Siguiendo los pasos convencionales, cada disco de Waxahatchee se aleja más del ímpetu juvenil -el sonido eléctrico rabioso con que todos soñamos para quemar la parte podrida del mundo- y abraza formas cuyo aparente convencionalismo esconde las escaleras hacia la madurez. En “Saint Cloud” (Merge 2020) aún se impone la ilusión de un futuro digno de ser vivido, aunque ya empieza -de momento sin la amargura explícita de los adultos- a cuestionarse cosas.
De hecho Katie Crutchfield arranca el álbum con una “Oxbow” apuntando a un cambio de vida pensada en Barcelona durante el Primavera Sound 2018. Esta primera mitad cuenta con piezas diseñadas en viaje buscando el perfume de americana accesible -entre el country melódico y los Fleetwood Mac pop- de Kacey Musgraves, tanto en “Can´t Do Much” como en “Fire” (dice que texto y música se acoplaron en su cabeza mientras conducía junto a Kevin Morby) y “Lilacs” (la concibió en Portugal), alguna de ellas bajo la influencia de Lucinda Williams.
También unas cuantas canciones de la parte central del disco tienen que ver con su amiga bailarina Marlee -el acorde superadictivo de “Witches”-, su hermana Allison y Lindsey Jordan de Snail Mail -juntas conforman las 4 fantásticas de “Hell”-, y sobre todo la necesidad de mantener relaciones de amistad potentes en tu vida si quieres sobrevivir en un entorno hostil como el actual preservando lo humano de nuestros sentimientos.

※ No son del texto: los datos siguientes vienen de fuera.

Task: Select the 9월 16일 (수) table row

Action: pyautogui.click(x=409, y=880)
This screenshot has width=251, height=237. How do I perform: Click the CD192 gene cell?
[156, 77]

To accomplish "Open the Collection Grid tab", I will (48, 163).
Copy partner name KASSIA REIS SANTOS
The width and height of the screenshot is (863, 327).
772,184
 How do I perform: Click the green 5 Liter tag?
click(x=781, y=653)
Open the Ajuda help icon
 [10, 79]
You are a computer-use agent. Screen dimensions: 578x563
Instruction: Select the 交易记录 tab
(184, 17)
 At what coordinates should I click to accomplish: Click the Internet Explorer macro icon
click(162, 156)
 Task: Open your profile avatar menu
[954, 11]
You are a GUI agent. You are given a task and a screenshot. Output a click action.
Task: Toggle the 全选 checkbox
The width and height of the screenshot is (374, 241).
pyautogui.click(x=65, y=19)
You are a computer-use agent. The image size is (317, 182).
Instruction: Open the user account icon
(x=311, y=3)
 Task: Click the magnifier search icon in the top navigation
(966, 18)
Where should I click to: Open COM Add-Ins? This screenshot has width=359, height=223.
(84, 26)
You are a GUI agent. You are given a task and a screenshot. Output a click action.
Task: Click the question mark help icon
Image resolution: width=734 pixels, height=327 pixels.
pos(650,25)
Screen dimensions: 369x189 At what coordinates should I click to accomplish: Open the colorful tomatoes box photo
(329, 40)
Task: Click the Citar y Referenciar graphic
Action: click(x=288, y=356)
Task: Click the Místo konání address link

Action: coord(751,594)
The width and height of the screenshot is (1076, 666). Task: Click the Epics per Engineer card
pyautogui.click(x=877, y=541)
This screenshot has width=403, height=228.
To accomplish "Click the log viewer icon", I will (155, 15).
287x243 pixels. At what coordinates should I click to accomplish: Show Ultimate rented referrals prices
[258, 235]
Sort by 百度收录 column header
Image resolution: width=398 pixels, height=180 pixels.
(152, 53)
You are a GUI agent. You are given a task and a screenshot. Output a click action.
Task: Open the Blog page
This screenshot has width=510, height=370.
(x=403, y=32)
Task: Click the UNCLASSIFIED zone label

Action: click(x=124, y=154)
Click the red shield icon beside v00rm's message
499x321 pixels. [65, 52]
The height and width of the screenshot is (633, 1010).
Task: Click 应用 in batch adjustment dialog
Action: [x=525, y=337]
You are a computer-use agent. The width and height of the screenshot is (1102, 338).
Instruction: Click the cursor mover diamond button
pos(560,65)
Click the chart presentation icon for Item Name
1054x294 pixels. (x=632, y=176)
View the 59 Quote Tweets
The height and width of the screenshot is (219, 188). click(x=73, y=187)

Sin caer en el estereotipo de drama fácil, las tres últimas composiciones -un trío de ases: “Arkadelphia”, “Ruby Falls” y “St. Cloud”- son lentas y reflexionan sobre drogas, muerte y recuerdos que ya no volverán, a veces mezclándolos -en la penúltima: or back home at Waxahatchee creek- o rindiendo homenaje al pueblo de su padre -la última- en las afueras de Orlando. Cada vez menos combativa en superficie pero más centrada emocional y artísticamente.